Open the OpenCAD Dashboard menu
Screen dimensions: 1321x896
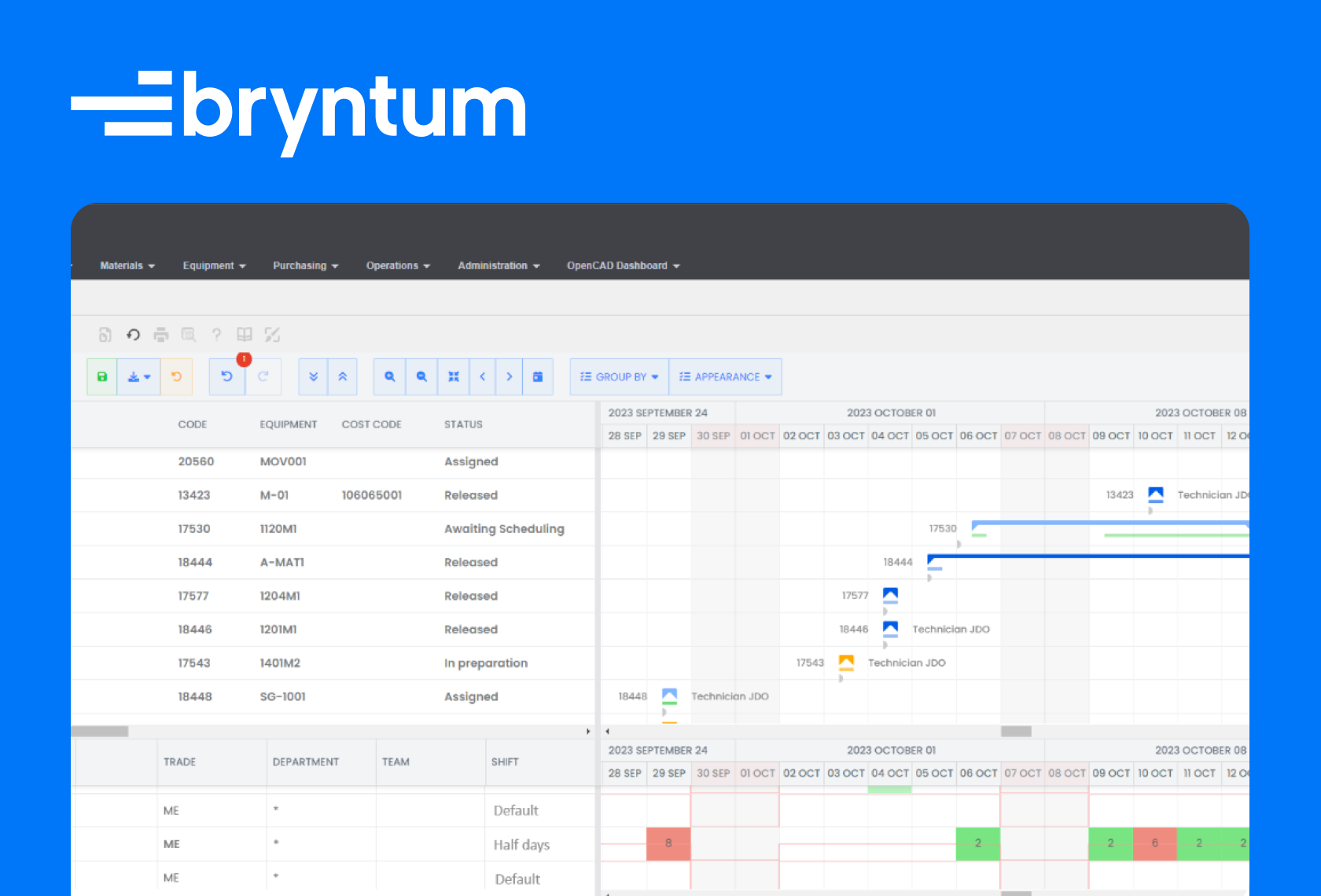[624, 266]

* * *

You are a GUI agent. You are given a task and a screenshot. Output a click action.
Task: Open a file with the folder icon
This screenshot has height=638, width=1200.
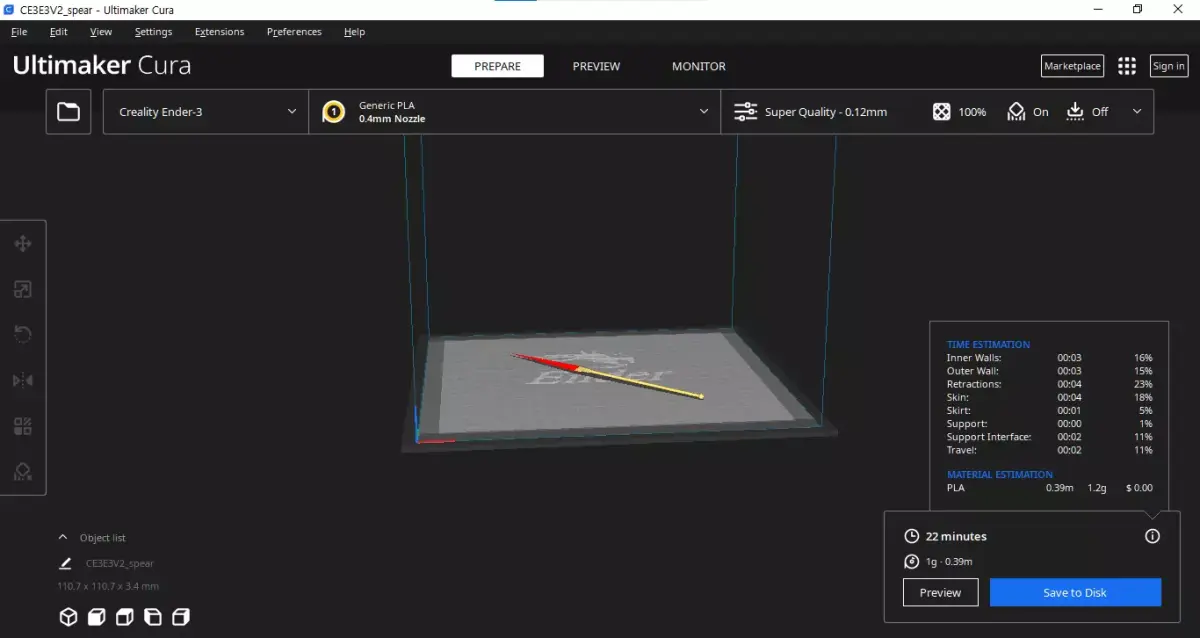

» DIRECTIONS FOR THIS TASK
Whatever else the listing above holds, retype exactly only the lines from the one containing "You are a GUI" to the one containing "This screenshot has height=638, width=1200.", both ends kept.

» EXPECTED ANSWER
You are a GUI agent. You are given a task and a screenshot. Output a click action.
Task: Open a file with the folder icon
This screenshot has height=638, width=1200.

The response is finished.